Letterkenny Aontú rep Mary T Sweeney backs Bill to prevent male-born criminals being placed into women’s prisons



Aontú makes its submission on Transgender Prison Bill

Letterkenny Aontú rep Mary T Sweeney backs Bill to prevent male-born criminals being placed into women’s prisons

Mary T Sweeney

Letterkenny-based Aontú representative Mary T. Sweeney has voiced support for her party leader and Meath West TD Peadar Tóibín’s proposed Bill to the Dáil that if passed would prevent male-born criminals from being placed into women’s prisons. The Bill has been developed in consultation with the women’s rights organisation The Countess.


The Aontú Bill seeks to remove the threat of sexual assault or abuse by male-born prisoners in female prisons by providing single-sex accommodation in prisons.


The Bill also provides that a gender recognition certificate does not affect whether a person is deemed male or female for the purpose of applying the existing rule to single-sex accommodation in prisons.


Following the submission of the Bill on Tuesday, June 20, the Donegal Aontú representative said her party believed in a compassionate pluralist Republic and that all citizens are equal and valued no matter what their identity, ethnicity, religion, or orientation.


"Gender dysphoria is real and is not easy for anyone.  However, the rights of one citizen cross a line when they negatively impact on the rights of another. No man should ever be housed in female prison regardless of how they identify. Men and women have been housed in separate prisons since the Gaol Act of 1823.


"A consequence, unforeseen by many, of the Gender Recognition Act 2015 has been a reversal of this 200-year-old policy which was brought about by reformers like Elizabeth Fry to protect unsegregated female prisoners from sexual exploitation and attacks by fellow male prisoners.


"We now have a flawed system where there is no gatekeeper in terms of who can be put into a women’s prison. This has led to the incredible position where male-born prisoners, who have been jailed for horrific sexual offences, are now located in women’s prisons.”   


Citing the case of Barbie Kardashian, a transgender woman, jailed for threatening to rape and murder her

mother, Ms Sweeney added this is a major malfunction in the operation of our prison system which needs urgently addressed.


"Kardashian was granted a gender recognition certificate by the Department of Social Protection and as a result has been placed in Limerick women’s prison. This is a horrendous dereliction of duty by this government in terms of the protection of women. It seems any man can be placed in a women’s prison if he wishes.

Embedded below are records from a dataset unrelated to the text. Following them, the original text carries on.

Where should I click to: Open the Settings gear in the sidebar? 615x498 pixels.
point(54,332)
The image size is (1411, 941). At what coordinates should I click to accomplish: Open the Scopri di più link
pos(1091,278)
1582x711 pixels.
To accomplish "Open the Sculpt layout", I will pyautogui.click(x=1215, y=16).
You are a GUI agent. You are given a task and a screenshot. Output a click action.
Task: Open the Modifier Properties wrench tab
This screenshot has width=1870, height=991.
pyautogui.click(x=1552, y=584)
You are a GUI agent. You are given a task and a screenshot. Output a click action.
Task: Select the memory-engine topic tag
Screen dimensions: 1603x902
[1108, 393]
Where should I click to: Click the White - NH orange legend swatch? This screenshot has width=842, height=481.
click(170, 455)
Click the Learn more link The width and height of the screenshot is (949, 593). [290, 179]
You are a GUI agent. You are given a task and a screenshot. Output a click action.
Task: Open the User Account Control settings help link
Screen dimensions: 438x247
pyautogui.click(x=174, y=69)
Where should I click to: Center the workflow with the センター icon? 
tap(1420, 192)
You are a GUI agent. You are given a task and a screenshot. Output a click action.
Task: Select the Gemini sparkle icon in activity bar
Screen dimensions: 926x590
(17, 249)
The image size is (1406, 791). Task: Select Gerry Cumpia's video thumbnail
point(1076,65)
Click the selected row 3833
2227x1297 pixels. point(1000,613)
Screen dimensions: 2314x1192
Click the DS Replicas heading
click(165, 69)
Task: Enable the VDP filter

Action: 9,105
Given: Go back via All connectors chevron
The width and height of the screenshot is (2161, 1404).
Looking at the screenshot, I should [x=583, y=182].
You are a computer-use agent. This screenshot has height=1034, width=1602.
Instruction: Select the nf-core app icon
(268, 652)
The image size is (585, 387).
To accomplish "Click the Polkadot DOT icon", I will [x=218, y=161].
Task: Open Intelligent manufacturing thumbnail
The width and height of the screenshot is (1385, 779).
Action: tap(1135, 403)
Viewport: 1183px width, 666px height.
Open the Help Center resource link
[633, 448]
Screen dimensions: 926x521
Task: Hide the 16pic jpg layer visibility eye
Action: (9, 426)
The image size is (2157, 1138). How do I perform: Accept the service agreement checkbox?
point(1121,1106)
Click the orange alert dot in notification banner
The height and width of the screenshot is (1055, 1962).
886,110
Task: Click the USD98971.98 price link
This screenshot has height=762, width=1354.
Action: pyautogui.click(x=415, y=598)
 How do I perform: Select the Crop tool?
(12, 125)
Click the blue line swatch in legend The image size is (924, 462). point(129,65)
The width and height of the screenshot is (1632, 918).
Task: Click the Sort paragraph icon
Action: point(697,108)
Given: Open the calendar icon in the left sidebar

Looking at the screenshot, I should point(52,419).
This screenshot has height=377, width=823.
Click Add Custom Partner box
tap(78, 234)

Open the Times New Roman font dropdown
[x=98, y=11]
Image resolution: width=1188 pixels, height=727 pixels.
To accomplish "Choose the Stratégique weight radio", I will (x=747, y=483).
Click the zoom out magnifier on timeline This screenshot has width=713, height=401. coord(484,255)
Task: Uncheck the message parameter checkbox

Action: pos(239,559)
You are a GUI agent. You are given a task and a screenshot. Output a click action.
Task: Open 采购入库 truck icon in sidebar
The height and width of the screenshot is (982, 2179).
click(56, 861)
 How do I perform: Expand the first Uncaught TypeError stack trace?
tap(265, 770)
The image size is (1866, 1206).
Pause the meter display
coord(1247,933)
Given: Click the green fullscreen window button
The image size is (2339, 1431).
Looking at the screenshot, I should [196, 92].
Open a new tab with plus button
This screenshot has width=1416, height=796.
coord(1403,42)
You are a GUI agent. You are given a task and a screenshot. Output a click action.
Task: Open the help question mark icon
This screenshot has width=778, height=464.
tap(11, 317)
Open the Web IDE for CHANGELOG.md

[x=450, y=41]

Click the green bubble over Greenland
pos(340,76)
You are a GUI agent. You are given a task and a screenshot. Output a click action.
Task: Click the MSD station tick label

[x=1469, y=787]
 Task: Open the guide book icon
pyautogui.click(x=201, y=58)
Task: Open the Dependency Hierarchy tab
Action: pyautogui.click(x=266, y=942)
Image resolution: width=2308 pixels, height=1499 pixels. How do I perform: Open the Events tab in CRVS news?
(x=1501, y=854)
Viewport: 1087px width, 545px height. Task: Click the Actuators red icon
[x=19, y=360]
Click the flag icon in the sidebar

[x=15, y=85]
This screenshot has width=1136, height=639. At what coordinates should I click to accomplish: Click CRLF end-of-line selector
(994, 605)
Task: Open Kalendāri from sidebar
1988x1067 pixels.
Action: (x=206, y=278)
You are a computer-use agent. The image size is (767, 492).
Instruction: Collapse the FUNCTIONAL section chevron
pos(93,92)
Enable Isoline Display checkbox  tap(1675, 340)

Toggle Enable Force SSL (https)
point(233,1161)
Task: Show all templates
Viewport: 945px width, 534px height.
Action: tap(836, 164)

Women are entitled to safe spaces and it’s clear that this loophole must be closed urgently.”


Laoise de Brún, founder and CEO of The Countess has thanked Aontú for having the courage to dissent from trans-orthodoxy, in order to advocate for the women who are the most vulnerable in society, those kept in the care and custody of the state, 95% of whom are non-violent.


"The Countess has long viewed granting of a gender recognition certificate as an access-all-area pass for predators, transgressors and cheats. Nowhere are the consequences felt more viscerally than in prisons.


"The recent public outcry that ensued in Scotland when a male rapist was housed in a female prison is predicated on Scotland having no legal requirement to house trans-identified men in a female prison. That is not the case in this jurisdiction where we have full, unfettered self-ID and a legal requirement to treat all men who acquire gender recognition certificates as though they were women.


"The only solution is to limit the scope of the gender recognition certificate, which is what we have done in the drafting of this amendment.


"In all prison systems beholden to gender self-ID, the data is the same and irrefutable. Trans-identified male prisoners are more likely to be sex offenders than other male prisoners and sexual predators are using this loophole to get sent to female prison. Legislators must vote to close the gaps that are now obvious to all reasonable people and to amend the GRA to exclude prisons from the scope,” added the Aontú representative.